Elsa Kudo said her father's name appeared on a list published in a newspaper on Christmas Eve 1941. The Japanese, many of whom ran prosperous businesses, had their phones cut, drivers licenses confiscated, bank accounts frozen, and daily receipts taken except for small food allowances.

In January 1944, the fathers of Elsa and Eigo Kudo were jailed. Then they vanished. Families later found out they were sent to the Panama Canal Zone, where they spent three months in prison on their way to the United States.

Latin American countries were told not to give the Japanese visas. When they entered the United States, their passports and other documents were confiscated, and they were stamped illegal aliens.

The families of the Kudos followed on ships in March and July 1944. They ended up in a camp in Crystal City, Texas, where they stayed for two and one-half years.

"We were prisoners," said Eigo Kudo, 64. "There were guards with machine guns."

After the war, Peru refused to allow them to return. The United States wanted to deport the families to Japan, but about 300 of the internees refused to go to a place where they had little connection and no future, the Kudos said. Eventually the families ended up in a factory in New Jersey that needed workers and agreed to sponsor them.

"Almost all the Peruvians wanted to go back," Elsa Kudo said. "We had an idyllic life."
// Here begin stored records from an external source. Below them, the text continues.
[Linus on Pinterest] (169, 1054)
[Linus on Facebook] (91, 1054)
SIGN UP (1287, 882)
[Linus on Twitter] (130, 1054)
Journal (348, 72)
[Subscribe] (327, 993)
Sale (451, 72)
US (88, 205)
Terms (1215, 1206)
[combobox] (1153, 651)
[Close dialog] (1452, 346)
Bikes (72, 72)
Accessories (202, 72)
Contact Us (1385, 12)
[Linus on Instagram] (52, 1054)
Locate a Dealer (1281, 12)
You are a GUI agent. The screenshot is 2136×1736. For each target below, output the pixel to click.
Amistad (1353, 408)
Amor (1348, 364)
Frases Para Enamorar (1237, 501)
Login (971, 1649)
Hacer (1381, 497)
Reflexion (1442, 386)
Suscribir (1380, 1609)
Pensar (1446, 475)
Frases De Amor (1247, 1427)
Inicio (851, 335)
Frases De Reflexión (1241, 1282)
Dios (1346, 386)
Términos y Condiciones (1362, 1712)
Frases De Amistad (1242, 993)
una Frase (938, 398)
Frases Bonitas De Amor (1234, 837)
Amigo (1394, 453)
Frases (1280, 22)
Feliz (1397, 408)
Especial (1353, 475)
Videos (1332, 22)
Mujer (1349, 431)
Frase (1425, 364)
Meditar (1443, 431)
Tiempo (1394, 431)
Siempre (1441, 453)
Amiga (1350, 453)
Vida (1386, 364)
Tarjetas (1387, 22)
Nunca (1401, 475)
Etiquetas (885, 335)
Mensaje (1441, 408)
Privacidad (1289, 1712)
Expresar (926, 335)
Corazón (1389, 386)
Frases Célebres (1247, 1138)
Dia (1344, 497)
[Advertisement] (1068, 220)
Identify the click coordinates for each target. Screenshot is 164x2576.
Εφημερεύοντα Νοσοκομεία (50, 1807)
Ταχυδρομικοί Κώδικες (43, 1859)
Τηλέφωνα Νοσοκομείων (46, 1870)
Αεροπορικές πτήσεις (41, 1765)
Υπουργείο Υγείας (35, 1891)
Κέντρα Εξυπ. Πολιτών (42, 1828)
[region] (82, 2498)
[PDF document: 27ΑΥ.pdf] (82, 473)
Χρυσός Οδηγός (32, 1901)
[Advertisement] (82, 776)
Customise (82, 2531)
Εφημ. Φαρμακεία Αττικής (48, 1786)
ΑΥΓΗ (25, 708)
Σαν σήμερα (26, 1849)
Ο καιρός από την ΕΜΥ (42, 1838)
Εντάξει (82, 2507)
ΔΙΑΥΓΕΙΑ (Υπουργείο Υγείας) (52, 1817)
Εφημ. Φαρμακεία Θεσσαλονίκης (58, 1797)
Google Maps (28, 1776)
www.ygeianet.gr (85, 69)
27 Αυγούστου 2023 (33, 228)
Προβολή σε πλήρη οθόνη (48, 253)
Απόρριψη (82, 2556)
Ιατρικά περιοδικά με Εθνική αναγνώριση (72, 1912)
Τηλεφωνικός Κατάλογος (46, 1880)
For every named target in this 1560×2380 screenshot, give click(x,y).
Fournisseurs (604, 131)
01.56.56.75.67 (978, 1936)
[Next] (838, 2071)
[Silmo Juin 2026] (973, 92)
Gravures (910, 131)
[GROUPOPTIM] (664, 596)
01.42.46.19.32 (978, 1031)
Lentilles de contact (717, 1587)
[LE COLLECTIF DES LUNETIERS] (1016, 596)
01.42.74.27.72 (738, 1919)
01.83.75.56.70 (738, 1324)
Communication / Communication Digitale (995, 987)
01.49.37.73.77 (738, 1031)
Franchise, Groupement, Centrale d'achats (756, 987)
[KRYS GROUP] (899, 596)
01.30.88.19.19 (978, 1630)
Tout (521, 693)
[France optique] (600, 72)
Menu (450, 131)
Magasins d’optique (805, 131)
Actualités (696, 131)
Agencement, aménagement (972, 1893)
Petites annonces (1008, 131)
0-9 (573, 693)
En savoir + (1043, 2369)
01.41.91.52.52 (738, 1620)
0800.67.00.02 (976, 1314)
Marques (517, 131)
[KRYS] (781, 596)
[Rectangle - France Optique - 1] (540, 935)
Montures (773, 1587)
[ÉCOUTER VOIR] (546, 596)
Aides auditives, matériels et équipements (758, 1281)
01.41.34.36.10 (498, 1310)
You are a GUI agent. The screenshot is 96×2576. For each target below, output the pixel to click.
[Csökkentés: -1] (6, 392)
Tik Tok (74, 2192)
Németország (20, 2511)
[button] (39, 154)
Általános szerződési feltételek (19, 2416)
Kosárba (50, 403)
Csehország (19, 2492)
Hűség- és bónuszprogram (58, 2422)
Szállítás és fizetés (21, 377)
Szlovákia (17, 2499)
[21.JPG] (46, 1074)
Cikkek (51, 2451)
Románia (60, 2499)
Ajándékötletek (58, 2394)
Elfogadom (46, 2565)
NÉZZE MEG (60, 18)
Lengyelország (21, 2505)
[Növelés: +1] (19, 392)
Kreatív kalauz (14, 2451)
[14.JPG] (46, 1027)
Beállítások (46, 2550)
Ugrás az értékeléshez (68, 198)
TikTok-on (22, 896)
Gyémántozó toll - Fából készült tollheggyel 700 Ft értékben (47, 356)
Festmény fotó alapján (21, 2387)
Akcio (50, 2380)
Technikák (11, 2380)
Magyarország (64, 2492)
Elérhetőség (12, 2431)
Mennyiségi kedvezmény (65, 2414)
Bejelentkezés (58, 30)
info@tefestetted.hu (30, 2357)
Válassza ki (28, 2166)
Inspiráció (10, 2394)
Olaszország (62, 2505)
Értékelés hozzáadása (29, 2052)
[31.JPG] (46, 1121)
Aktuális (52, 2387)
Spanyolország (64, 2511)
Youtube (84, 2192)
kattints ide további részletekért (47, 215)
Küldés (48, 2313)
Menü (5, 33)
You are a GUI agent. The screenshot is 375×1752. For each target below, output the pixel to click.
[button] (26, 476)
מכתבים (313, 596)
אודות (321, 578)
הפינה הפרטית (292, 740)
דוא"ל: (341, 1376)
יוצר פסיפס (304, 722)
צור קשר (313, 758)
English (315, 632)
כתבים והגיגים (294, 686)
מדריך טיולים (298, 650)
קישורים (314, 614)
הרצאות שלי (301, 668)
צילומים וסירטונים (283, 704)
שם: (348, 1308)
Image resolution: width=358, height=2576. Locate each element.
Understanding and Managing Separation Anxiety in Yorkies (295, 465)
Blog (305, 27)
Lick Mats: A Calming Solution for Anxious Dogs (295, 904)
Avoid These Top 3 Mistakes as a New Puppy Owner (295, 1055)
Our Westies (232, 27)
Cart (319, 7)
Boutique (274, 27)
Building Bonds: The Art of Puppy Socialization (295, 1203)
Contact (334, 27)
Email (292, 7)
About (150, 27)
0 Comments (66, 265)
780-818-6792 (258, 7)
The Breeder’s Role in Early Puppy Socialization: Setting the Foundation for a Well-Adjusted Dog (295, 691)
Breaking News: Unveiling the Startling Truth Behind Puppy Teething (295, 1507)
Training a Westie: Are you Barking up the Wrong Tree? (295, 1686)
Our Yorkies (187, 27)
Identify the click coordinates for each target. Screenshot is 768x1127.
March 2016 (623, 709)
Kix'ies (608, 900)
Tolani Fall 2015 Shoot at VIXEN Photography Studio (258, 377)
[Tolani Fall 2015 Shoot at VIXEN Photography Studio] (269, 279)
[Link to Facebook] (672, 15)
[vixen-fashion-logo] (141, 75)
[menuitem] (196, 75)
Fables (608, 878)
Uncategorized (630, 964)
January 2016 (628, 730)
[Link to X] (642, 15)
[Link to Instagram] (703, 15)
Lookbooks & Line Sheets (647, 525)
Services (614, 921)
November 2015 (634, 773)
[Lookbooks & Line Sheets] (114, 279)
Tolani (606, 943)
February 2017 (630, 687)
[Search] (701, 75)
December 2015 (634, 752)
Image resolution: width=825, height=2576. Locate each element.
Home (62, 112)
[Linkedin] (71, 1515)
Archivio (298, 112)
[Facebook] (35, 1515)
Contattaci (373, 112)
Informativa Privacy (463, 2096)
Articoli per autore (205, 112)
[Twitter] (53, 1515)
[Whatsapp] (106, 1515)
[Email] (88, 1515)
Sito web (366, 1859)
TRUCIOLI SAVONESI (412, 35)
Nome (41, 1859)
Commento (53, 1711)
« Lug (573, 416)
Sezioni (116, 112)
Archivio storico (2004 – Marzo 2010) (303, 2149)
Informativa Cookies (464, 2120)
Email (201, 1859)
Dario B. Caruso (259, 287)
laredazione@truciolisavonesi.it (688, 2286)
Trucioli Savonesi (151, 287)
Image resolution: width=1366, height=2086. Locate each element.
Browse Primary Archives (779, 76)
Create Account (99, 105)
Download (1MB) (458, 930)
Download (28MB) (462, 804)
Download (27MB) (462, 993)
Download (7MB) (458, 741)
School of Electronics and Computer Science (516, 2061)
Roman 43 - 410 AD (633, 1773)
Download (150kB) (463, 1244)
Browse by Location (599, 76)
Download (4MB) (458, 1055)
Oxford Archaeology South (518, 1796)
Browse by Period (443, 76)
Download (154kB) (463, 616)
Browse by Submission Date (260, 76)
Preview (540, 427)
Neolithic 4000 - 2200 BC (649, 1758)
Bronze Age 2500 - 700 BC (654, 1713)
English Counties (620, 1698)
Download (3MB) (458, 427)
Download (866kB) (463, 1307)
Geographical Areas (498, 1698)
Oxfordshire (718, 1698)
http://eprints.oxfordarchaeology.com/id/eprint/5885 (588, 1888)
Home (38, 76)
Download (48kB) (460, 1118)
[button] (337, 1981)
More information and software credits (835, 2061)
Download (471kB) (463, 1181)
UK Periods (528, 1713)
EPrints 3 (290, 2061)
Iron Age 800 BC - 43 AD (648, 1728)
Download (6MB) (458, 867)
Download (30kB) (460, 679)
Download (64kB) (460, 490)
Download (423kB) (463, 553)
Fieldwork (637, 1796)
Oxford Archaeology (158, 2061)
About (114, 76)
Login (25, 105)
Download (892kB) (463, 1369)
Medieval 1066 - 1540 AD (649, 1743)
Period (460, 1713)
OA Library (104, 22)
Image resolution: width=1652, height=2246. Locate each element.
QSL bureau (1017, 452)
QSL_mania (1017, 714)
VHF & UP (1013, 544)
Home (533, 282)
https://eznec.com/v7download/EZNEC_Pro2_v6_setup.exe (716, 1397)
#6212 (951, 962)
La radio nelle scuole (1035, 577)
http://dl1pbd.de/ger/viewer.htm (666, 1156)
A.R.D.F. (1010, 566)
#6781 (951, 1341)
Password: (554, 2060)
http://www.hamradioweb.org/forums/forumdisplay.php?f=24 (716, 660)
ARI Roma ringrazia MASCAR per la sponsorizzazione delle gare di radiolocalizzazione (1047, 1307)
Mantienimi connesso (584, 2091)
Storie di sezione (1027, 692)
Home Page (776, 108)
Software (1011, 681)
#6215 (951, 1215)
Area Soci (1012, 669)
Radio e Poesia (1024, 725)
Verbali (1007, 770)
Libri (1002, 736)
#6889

She said the "illegal alien" stamp has haunted their lives since then. It restricted her parents to low-paying jobs without benefits until they became citizens. Her mother was forced to clean latrines, a job most Japanese would have found shameful.

But her father believed "as long as we do honest work, we need not be ashamed."

Her family moved to Chicago, where Higashide used his architectural education to renovate old buildings and resell them.

Elsa Kudo also grew to love the nation that had caused so much suffering to her family. She still has difficulty believing that such "a great country" would not give the Japanese Latin Americans what she considers just compensation.

"I still hope," Elsa Kudo said, "that the government will come through."